Kelli Calabrese, MS, an exercise physiologist, fitness author, and owner of Calabrese Consulting in Long Valley, N.J., recommends canoeing for an all-over body workout. Many lakeside facilities offer rentals and lessons, she says.
If you're unsure of your ability or if it's been a while since you've been in a canoe, Calabrese advises taking lessons. Just learning will be a workout in itself.
"It's great for the shoulders," she says, "but it's also great core, great obliques, and great back work." In addition, she says, the legs work as stabilizers.
Be conscious of muscle balance, she says. Don't always turn the canoe in the same direction. If you're circling the lake, reverse the circle. Row on alternate sides of the boat, or use a longer, double-sided paddle, which makes balancing even easier.

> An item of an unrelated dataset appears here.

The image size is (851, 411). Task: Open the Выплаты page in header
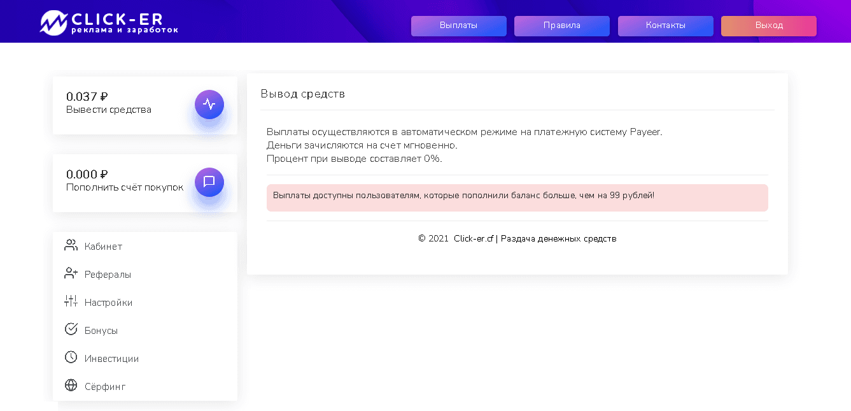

And enjoy the ride. "It's different, it's fun and it's a great way to see the lake, from a canoe," says Calabrese. "It feels good just to be out in nature and listen to the sounds of the water."
If you have no access to a canoe or boat, you have other options. Jesse Pittsley, exercise physiologist and program director for the exercise science department at Winston-Salem State University in North Carolina, knows the lake scene well.
"My parents live on a lake," he says. "We have a rocky beach by my parents' dock. We go out waist deep and grab around for rocks at the bottom of the lake and see if we can throw them to the shore."
This friendly family competition becomes a workout for the shoulders and abdominals (particularly the obliques). Before you know it, you're exercising and burning calories.
Working Out in the Mountains
Want a whole-body workout in rocky and mountainous terrain? Try pole hiking, says Calabrese.
What you'll need are a set of aluminum, rubber-tipped poles and a good pair of hiking shoes. The poles costs between $70 and $100 and are sold at some sporting goods stores or at walkingpoles.com.
Using the poles allows you to involve the upper body in activity that normally works mainly the legs and glutes, says Calabrese. "You move with quicker, smaller steps, your arms are pumping and it's almost like race-walking," she says. "The upper body motion really gets the heart rate going. It's a great way to add some intensity to your hiking."
It's also great for a beginner because using the poles reduces stress on the knees and distributes the body's weight more evenly.
The mountains are a great summer workout location because it's usually shadier and cooler in hilly terrain. Since you'll be gaining altitude, you may notice a drop in temperature as you climb. In desert climates such as Tucson, Ariz., where summers can be scorching, many people make the 40-minute drive up Mt. Lemmon to escape the 100-degree temperatures in the city. Then they hike in the 70-degree shade of pine trees.
Wherever your mountains are, exploring them is a great way to take a workout outdoors. Ayres says to bite off little chunks of the mountain, power walking for a specific amount of time, then resting and repeating.
"It can be a way of doing natural intervals," says Ayres, when you push the body, then rest alternately.
In Winston-Salem, N.C., Pittsley hikes in the Appalachian Mountains.
Take a picnic lunch, he says, and hike until you find a view somewhere to spread out, near a pretty steep incline. Relax and have lunch, he says, taking in the view and the scents and sounds of nature. Once you've rested and digested, use the incline to challenge yourself.